William_Cannon said:


> Any other thoughts on how to get a good bike on the cheap?


Not exactly "cheap", but 7 speed, Shimano Altus shifters/derailleurs, Tektro V's, Alex rims, Formula hubs, Spinner Grind fork.

IBEX Bicycles. Mountain Bikes 29ers hardtails full suspension carbon fiber.

I've purchased two bikes from this company, and both were well worth the money.

Bob


----------



## IAmHolland (Jul 8, 2010)

William_Cannon said:


> Any other thoughts on how to get a good bike on the cheap?


wait for season closeouts, or spring cleaning from parents. choice of bikes is slimmer in cooler weather than when it starts to warm up. if it's not urgent, just wait it out.


----------



## NYrr496 (Sep 10, 2008)

I started with a Precaliber and liked itbut I lightened it up a little and improved the gears and shifter. Also threw on XT V brakes. Only problem is now, he's outgrowing it and it's killing me because I got it all dialed in nice.


----------



## rabitoblanco (Feb 21, 2017)

A few of you mentioned upgrading the little ones' 20" mtbs -- what components did you use? sizes? 

I have bought a Haro V20 for my son (a 4 yr old, who is the size of an avg 5/6 yr old) and he can ride it comfortably after taking off an inch off the seat post. But I think the bike still approaches 50% of his mass, so some lighter would be better! <I guess that's always true... 

I don't know yet if he's compressing this coil spring fork any-- I doubt it. So wondering about ditching that for a nice light fork. Or handlebars might be easy. 

Looking forward to hearing what y'all found,
(I didn't find a thread specifically for this, so maybe we should start one?)


----------



## TwoTone (Jul 5, 2011)

rabitoblanco said:


> A few of you mentioned upgrading the little ones' 20" mtbs -- what components did you use? sizes?
> 
> I have bought a Haro V20 for my son (a 4 yr old, who is the size of an avg 5/6 yr old) and he can ride it comfortably after taking off an inch off the seat post. But I think the bike still approaches 50% of his mass, so some lighter would be better! <I guess that's always true...
> 
> ...


I wouldn't bother to be honest- I started this on my kids and they just out grew the 20'' bikes too fast. Save the money for a nice 24'' bike.

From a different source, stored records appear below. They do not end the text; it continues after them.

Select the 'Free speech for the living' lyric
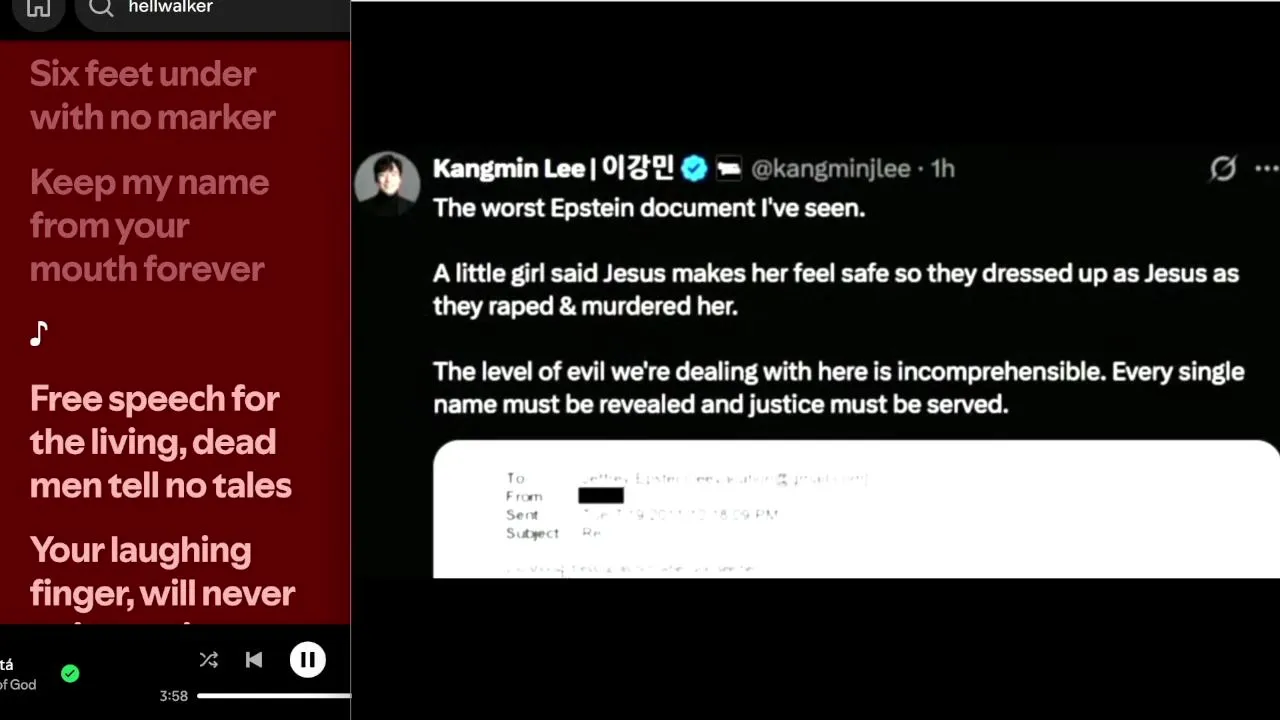Image resolution: width=1280 pixels, height=720 pixels. point(161,442)
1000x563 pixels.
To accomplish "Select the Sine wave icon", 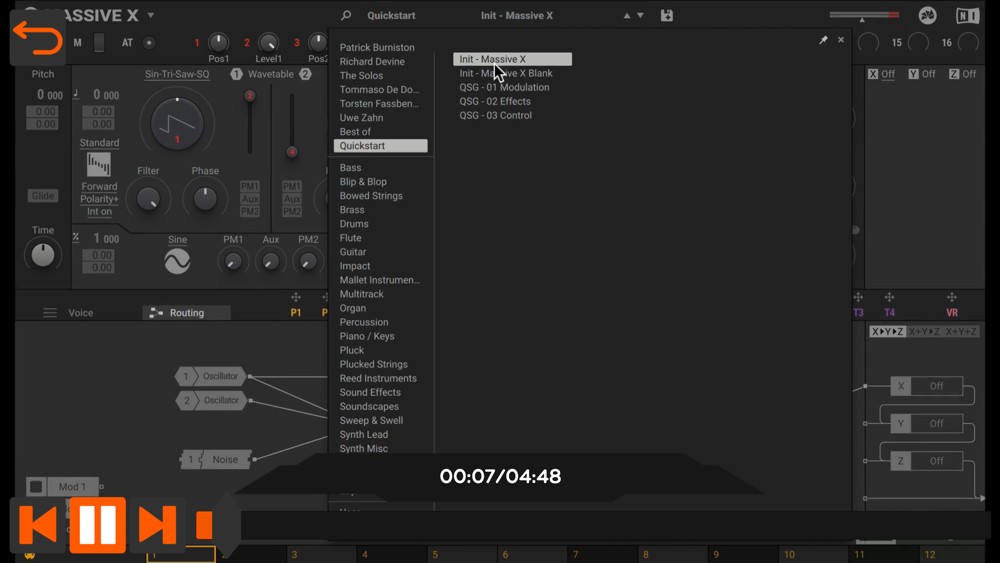I will (x=177, y=261).
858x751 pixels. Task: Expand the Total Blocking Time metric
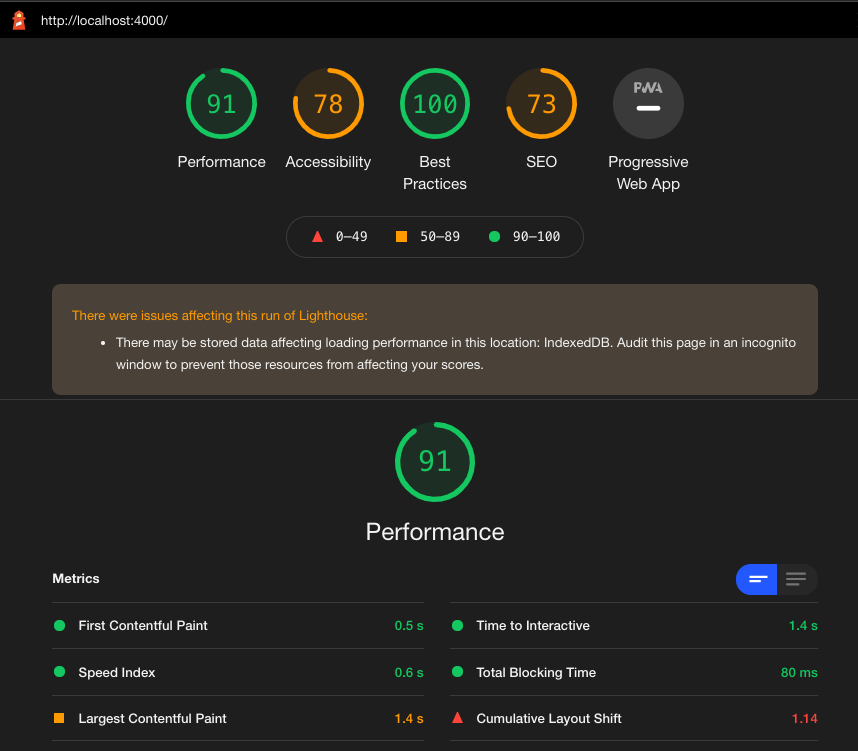pyautogui.click(x=634, y=672)
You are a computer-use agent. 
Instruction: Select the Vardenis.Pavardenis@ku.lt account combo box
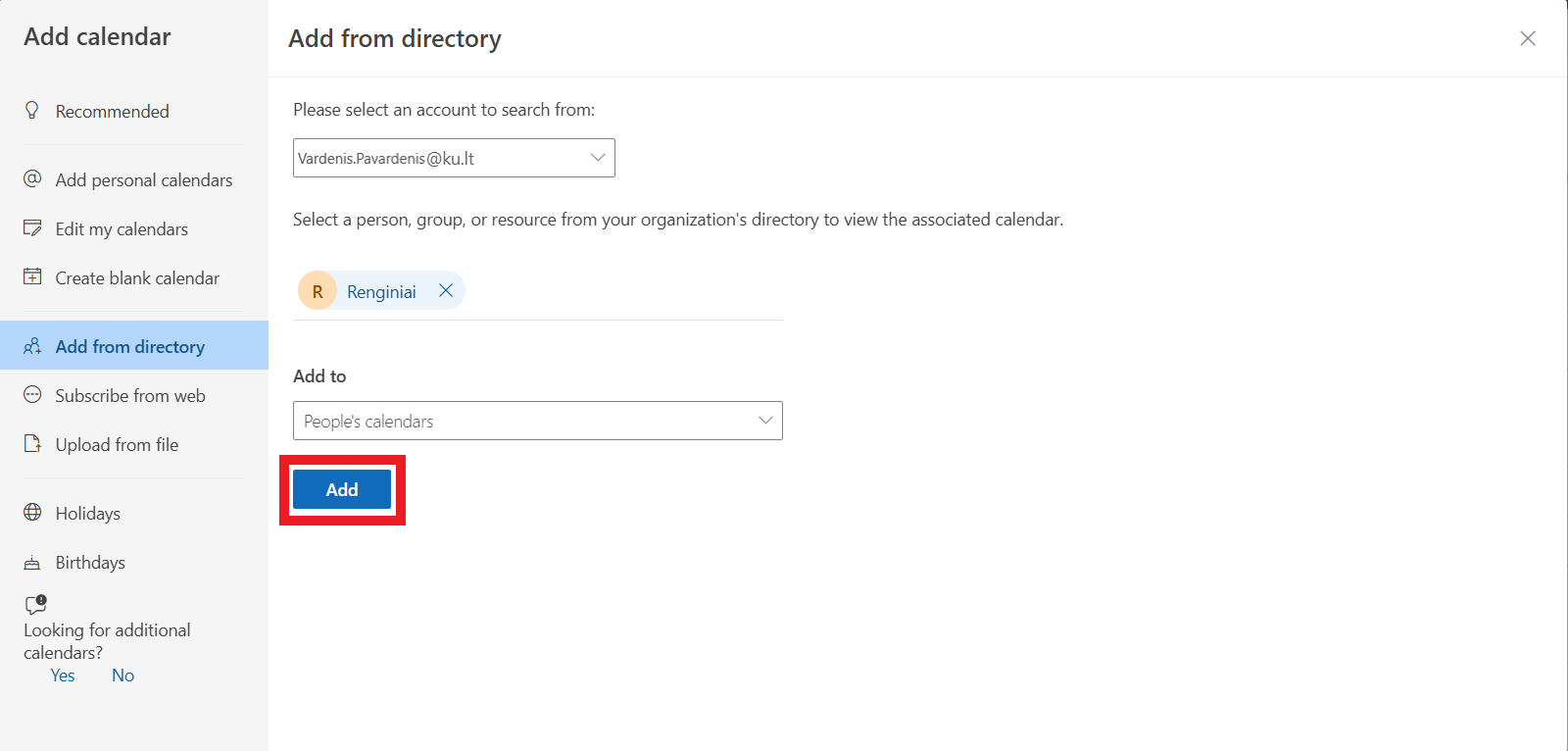coord(454,158)
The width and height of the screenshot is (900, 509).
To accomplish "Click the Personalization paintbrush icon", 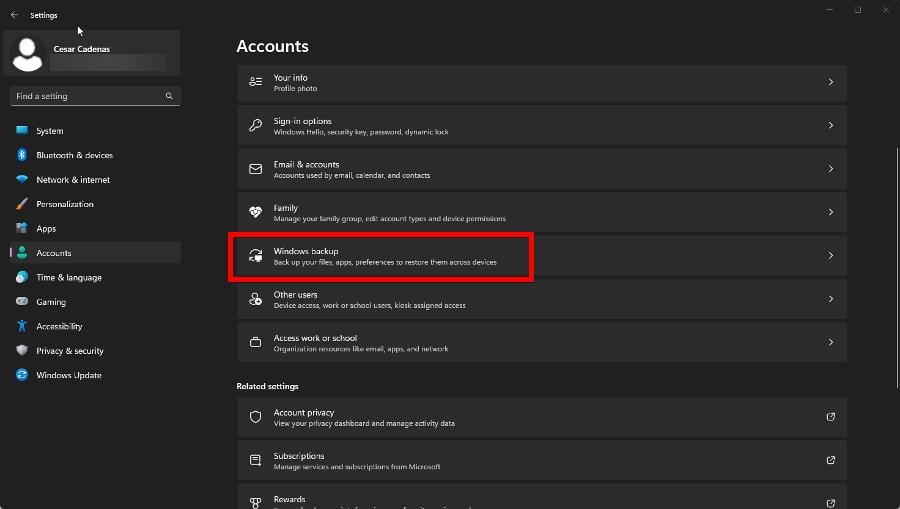I will click(x=22, y=204).
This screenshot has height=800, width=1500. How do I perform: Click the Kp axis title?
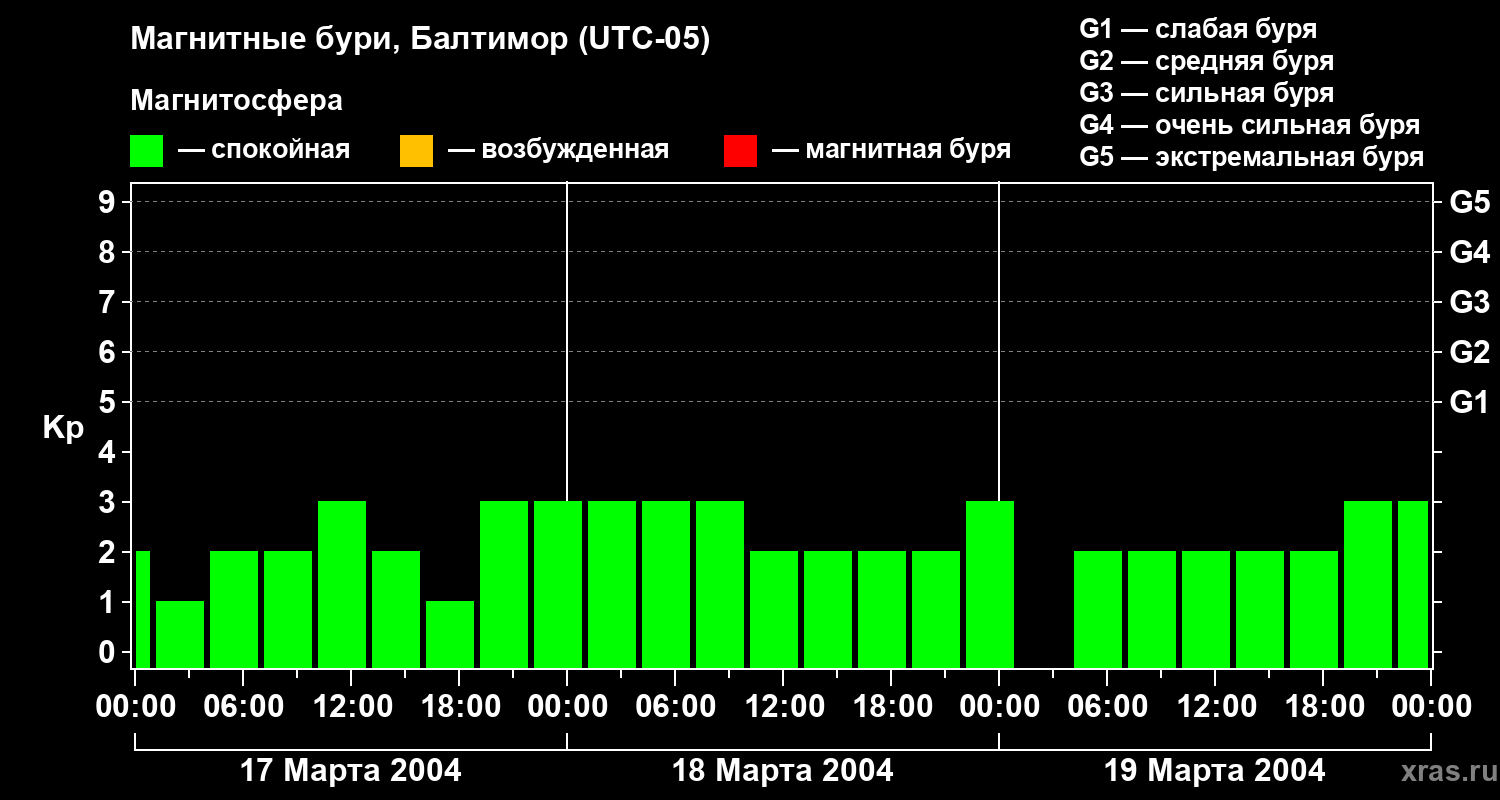tap(63, 428)
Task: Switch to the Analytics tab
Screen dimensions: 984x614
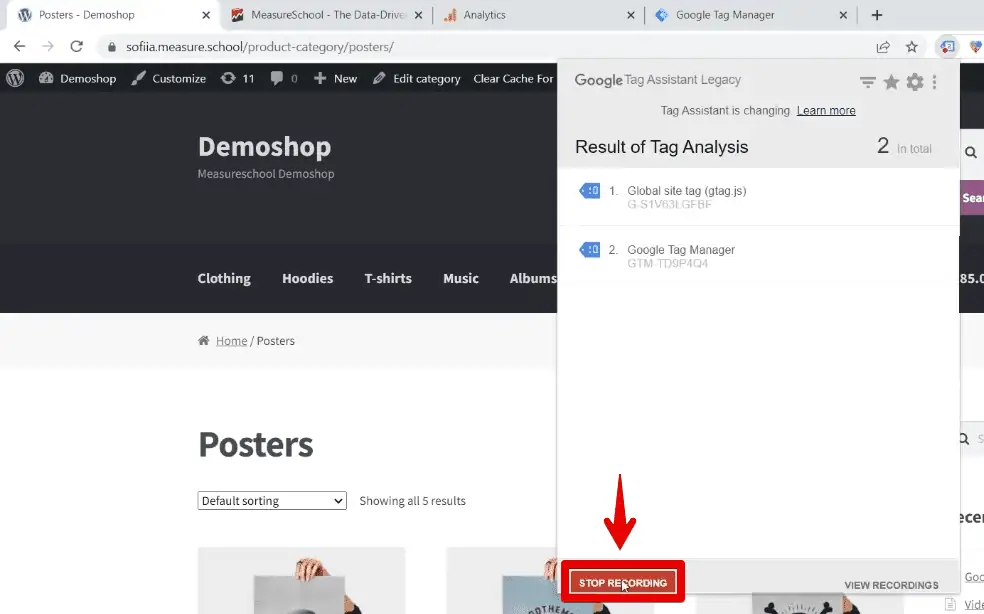Action: coord(484,15)
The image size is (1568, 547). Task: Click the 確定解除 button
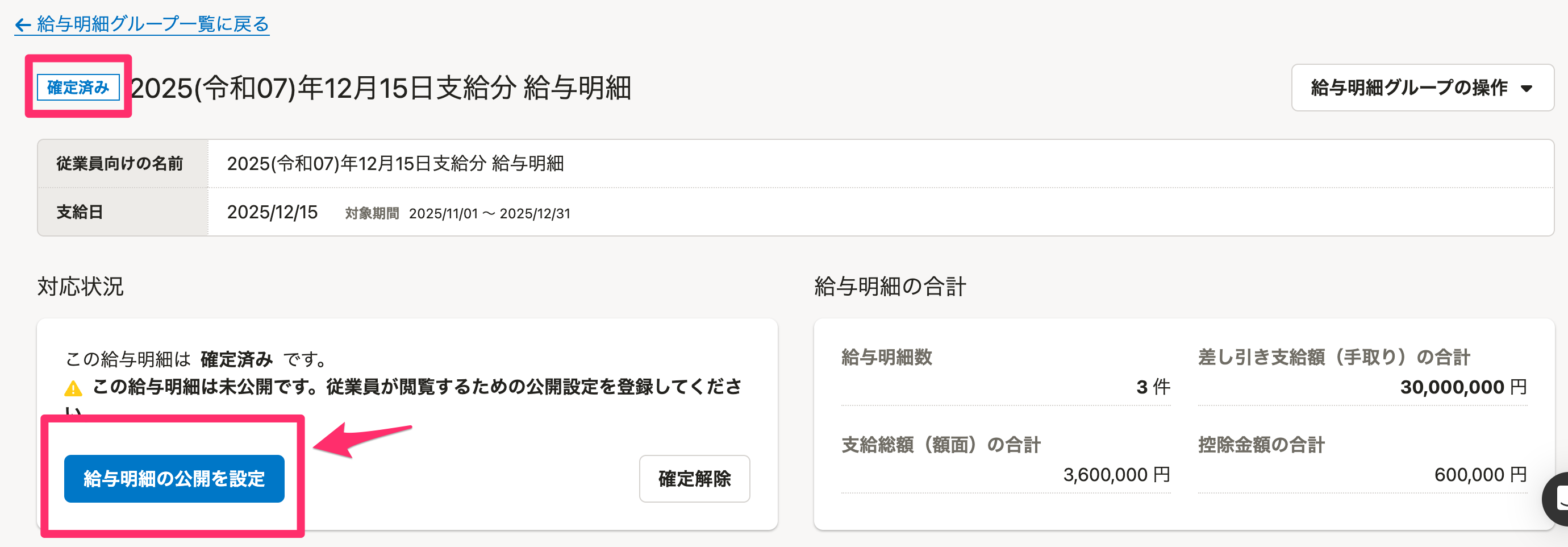pos(694,479)
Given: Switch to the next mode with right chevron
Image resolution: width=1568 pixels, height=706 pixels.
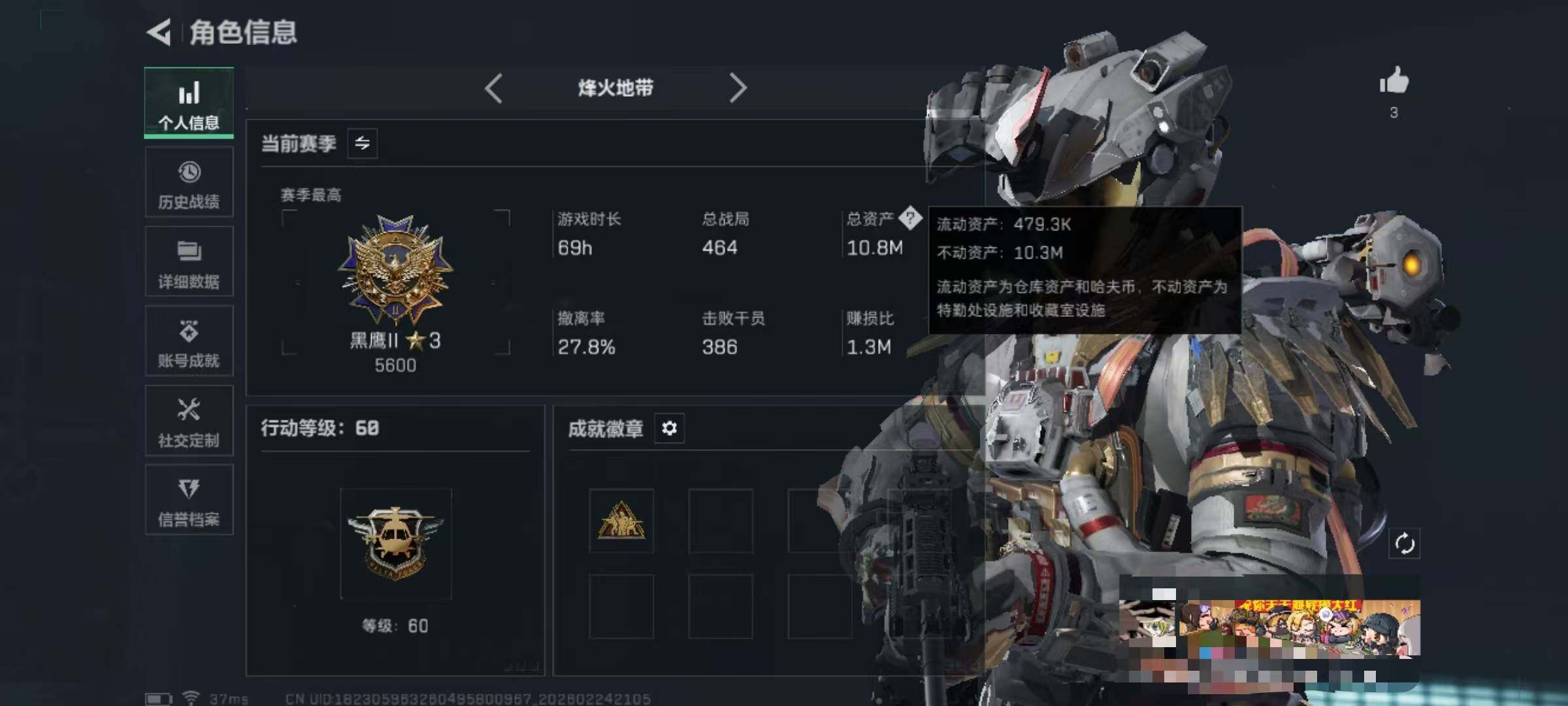Looking at the screenshot, I should (738, 88).
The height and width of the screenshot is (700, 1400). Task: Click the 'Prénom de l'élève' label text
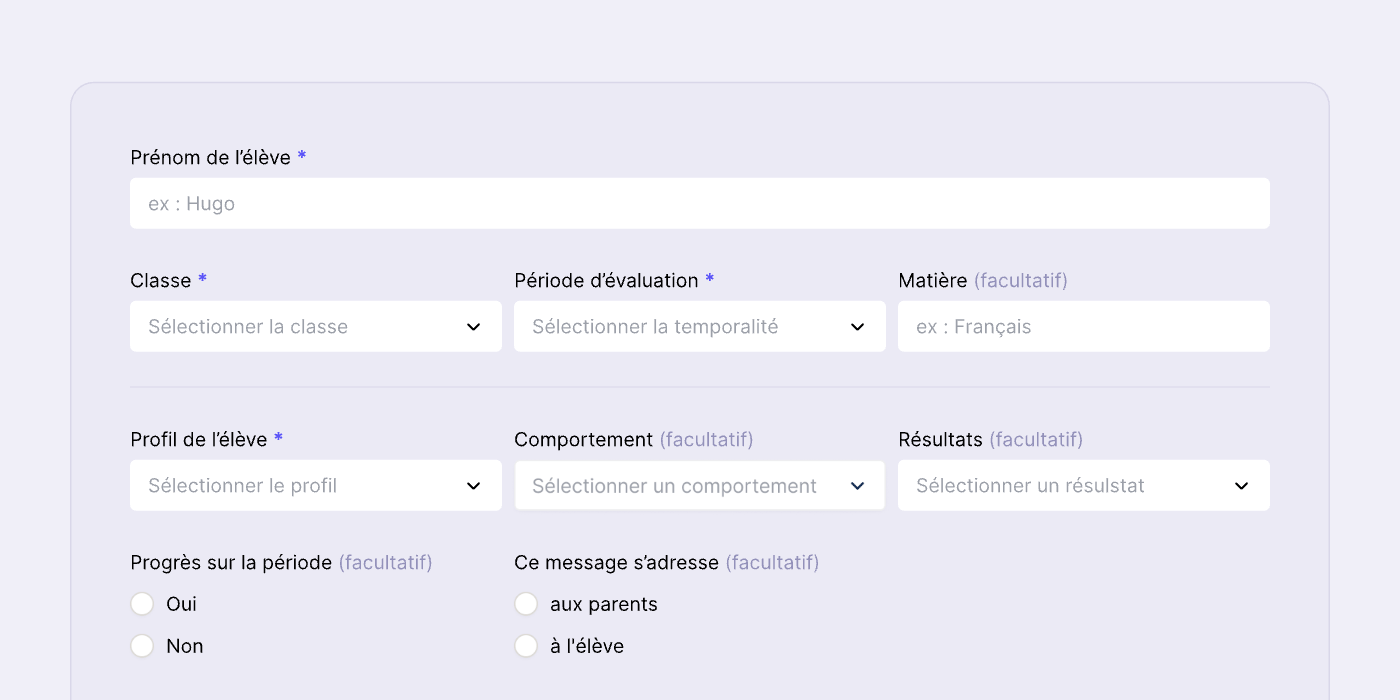(210, 158)
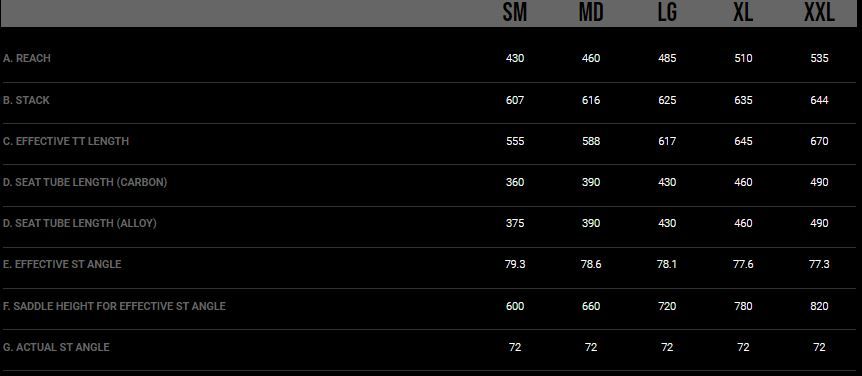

It would be different if you had 2 or 3 kids that could all inherit the bike.


----------



## NYrr496 (Sep 10, 2008)

https://www.specialized.com/us/en/bikes/kids/riprock-20/118238

I wish they made this Riprock when my son was small. I woulda just got that.


----------



## Slow poke (Jul 23, 2013)

NYrr496 said:


> https://www.specialized.com/us/en/bikes/kids/riprock-20/118238
> 
> I wish they made this Riprock when my son was small. I woulda just got that.


ooooh thats nice- and worth it. don't have to put any more money into it.
Also, i would look for a good 24" frame on craigslist and build it up slowly and have it ready for when he is ready to transition. Or put money away and buy a tail craft or something like that. I bought a 24" specialized hot rock for both my kids off craigslist. I bought my daughters last year and been accumulating parts. it will be ready soon. i found a mint 2015 24" hot rock for $50. only need to buy the tailcraft crank now. theres nothing like never losing a chain on kids bikes.


----------



## NYrr496 (Sep 10, 2008)

Speshy makes that Riprock in 24" also.


----------



## BigGuylbs (Apr 20, 2004)

This thread looks like it was raised from the dead so I don't know how relevant this response will be but our boys rode Trek Superfly 20's from age 5 to 7. Weight is under 19lbs and you can just let some air out of the tires to allow them to suck up some trail chatter. The boys handled the intermediate runs at big bear in Socal on them (although the park rangers were convinced the v-brakes were going to self combust!) apparently these guys never rode when all we had were v-brakes. We have since upgraded them to 24" bikes but at the expense of several lbs. However, the larger wheels certainly improve confidence on steeper decents.


----------



## NYrr496 (Sep 10, 2008)

I know what you're sayin' about the 24" weight penalty. I built my son 24" wheels with Sun Ringle' Ryno Lites and Maxxis Sniper tires. They were really heavy but they really upped his ability to ride singletrack. 
These wheels cost more to build than my 29+ wheels.


----------



## RMCDan (Feb 28, 2008)

BigGuylbs said:


> This thread looks like it was raised from the dead so I don't know how relevant this response will be but our boys rode Trek Superfly 20's from age 5 to 7. Weight is under 19lbs and you can just let some air out of the tires to allow them to suck up some trail chatter. The boys handled the intermediate runs at big bear in Socal on them (although the park rangers were convinced the v-brakes were going to self combust!) apparently these guys never rode when all we had were v-brakes. We have since upgraded them to 24" bikes but at the expense of several lbs. However, the larger wheels certainly improve confidence on steeper decents.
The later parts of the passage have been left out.